* [Records for processing]:
================================

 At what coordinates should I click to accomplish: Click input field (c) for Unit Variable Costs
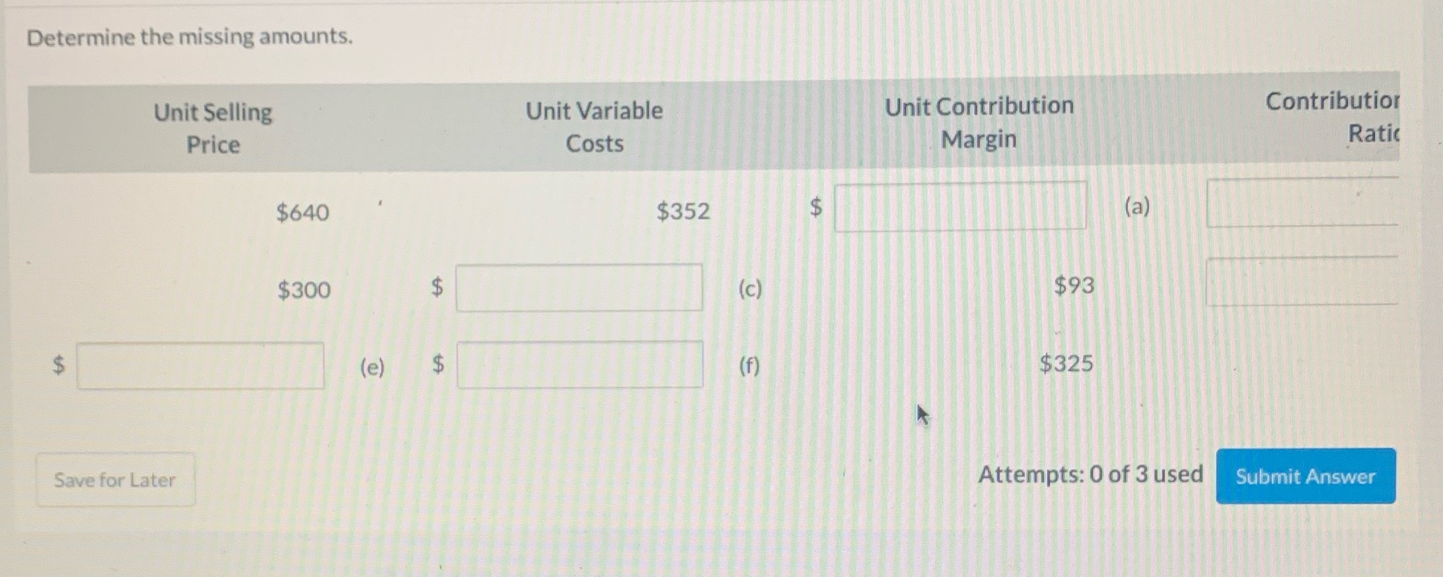click(x=579, y=287)
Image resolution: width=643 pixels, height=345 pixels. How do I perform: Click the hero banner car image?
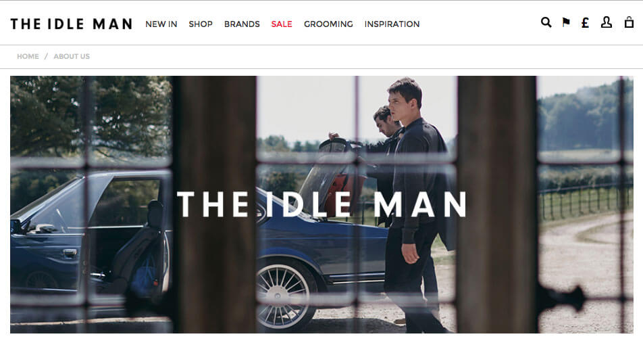coord(322,204)
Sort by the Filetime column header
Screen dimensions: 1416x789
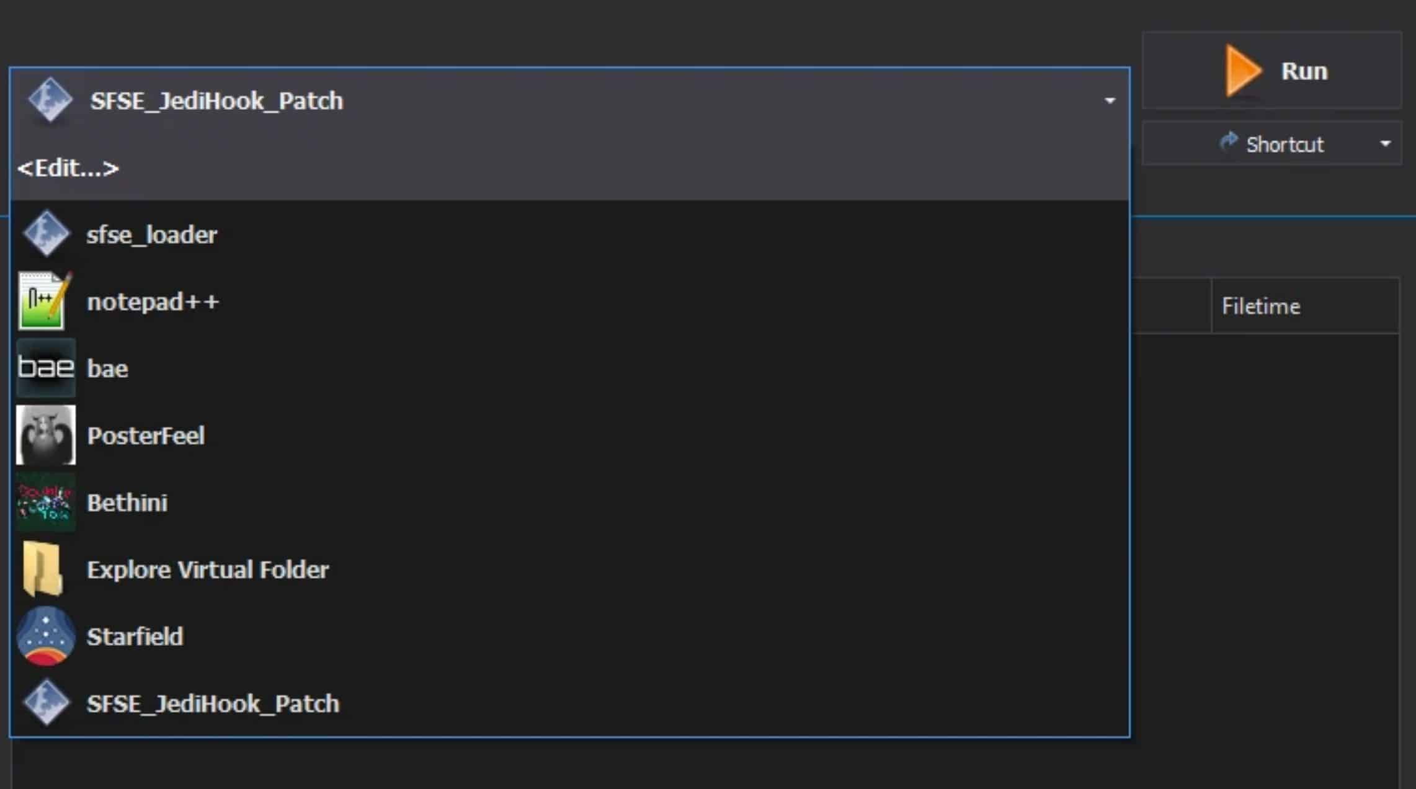[x=1261, y=306]
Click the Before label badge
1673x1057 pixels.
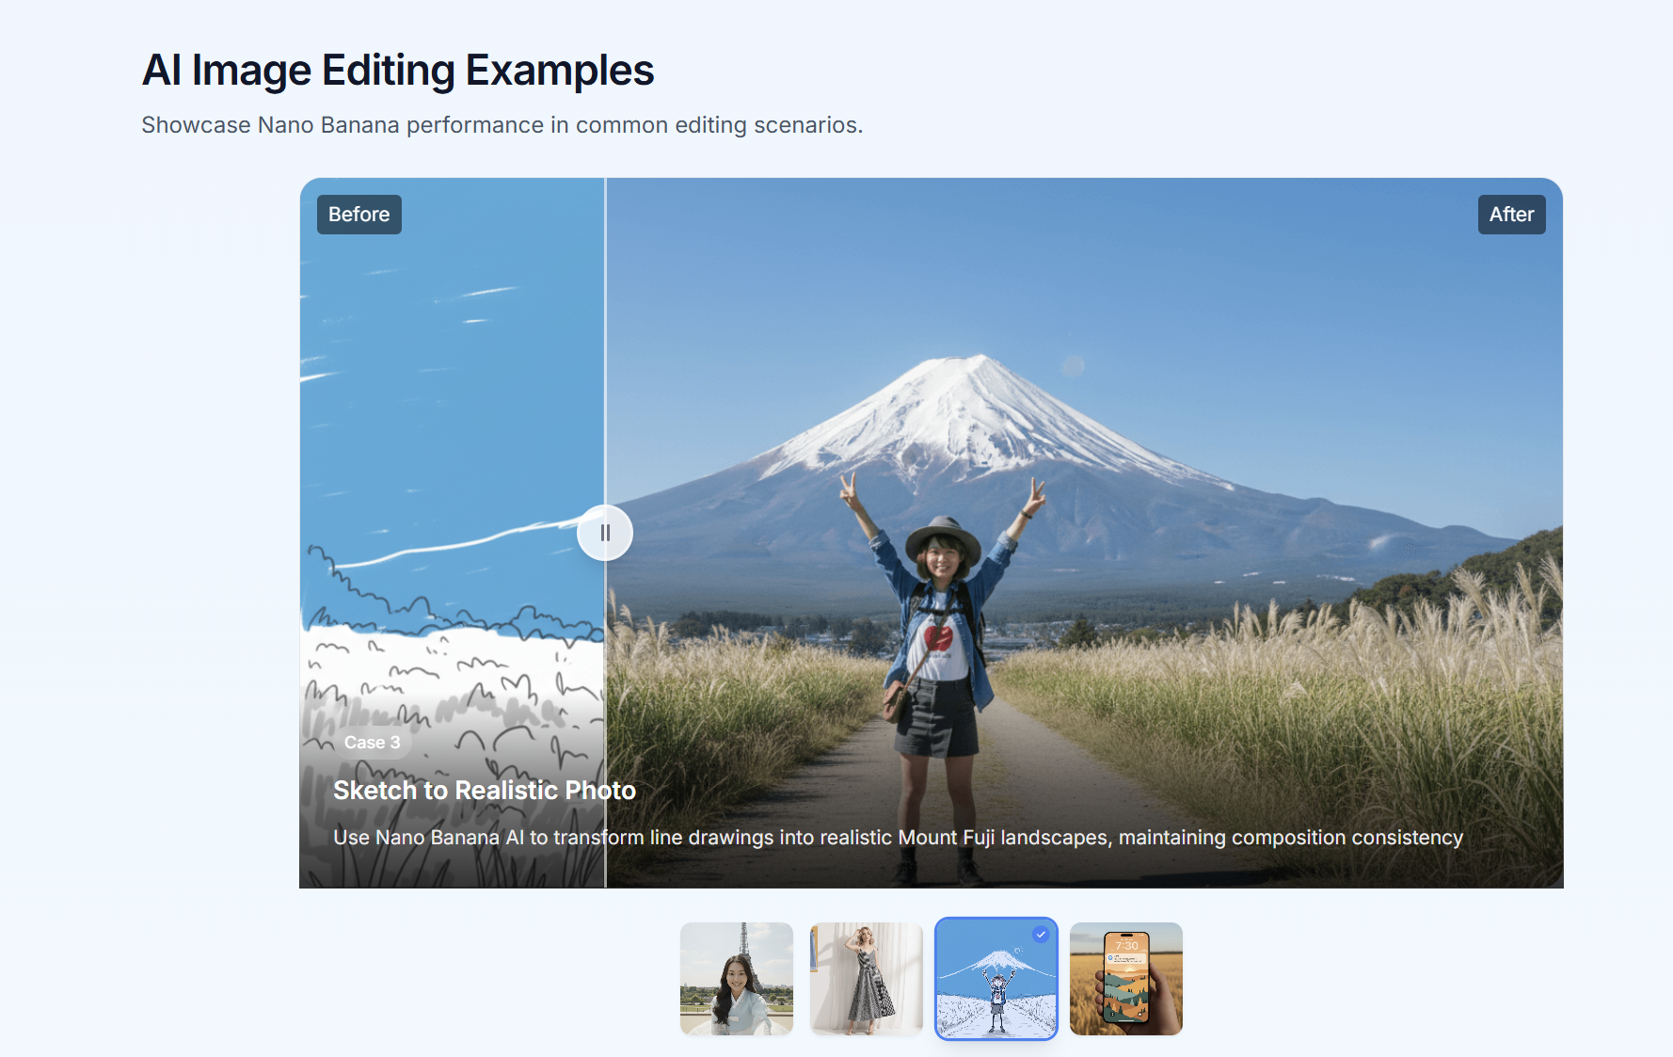pyautogui.click(x=359, y=215)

================================

* [Exercise instructions]: An exact copy of the entries above is required; pictures are not part of it.

* [Task answer]:
 At what coordinates should I click to accomplish: Click input field (c) for Unit Variable Costs
click(x=579, y=287)
Image resolution: width=643 pixels, height=345 pixels. How do I perform: Click the hero banner car image?
coord(322,204)
Sort by the Filetime column header
Screen dimensions: 1416x789
[x=1261, y=306]
Click the Before label badge
1673x1057 pixels.
pyautogui.click(x=359, y=215)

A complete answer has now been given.